Tens of millions of Christians remained neutral in the 1930s and early 1940s when evil was on the march in Germany. They remained steadfastly neutral when the Nazis marched into Austria, and then Czechoslovakia, breaking solemn treaties and agreements along they way. Many called for continued neutrality when the Nazis invaded and conquered Poland and remained neutral even while the Nazi's exterminated 6 million Jews. Speaking as a guest at the ceremony commemorating the establishment of the German Peace Corps in 1963, U.S. President John F. Kennedy quoted a passage from Dante's Inferno: “The hottest places in hell are reserved for those who, in a period of moral crisis, maintain their neutrality”.

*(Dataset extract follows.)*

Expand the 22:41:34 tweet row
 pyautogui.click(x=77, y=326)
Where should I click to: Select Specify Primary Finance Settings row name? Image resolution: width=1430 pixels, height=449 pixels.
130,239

Every page of the Bible teaches us to not appease evil, but to stand against it with the power of God. Jesus says in Matthew 5:6 “Blessed are those who hunger and thirst for righteousness, for they will be filled.” Ephesians 6: 11-12 says “Put on the whole armour of God, that you may be able to stand against the wiles of the devil. For we do not wrestle against flesh and blood, but against principalities, against powers, against the rulers of the darkness of this age, against spiritual hosts of wickedness in the heavenly places.” We must not remain neutral in the face of the wickedness of terrorism. It is, moreover, hypocritical to pray to the God of Israel and then turn a blind eye to unprovoked attacks on Israel.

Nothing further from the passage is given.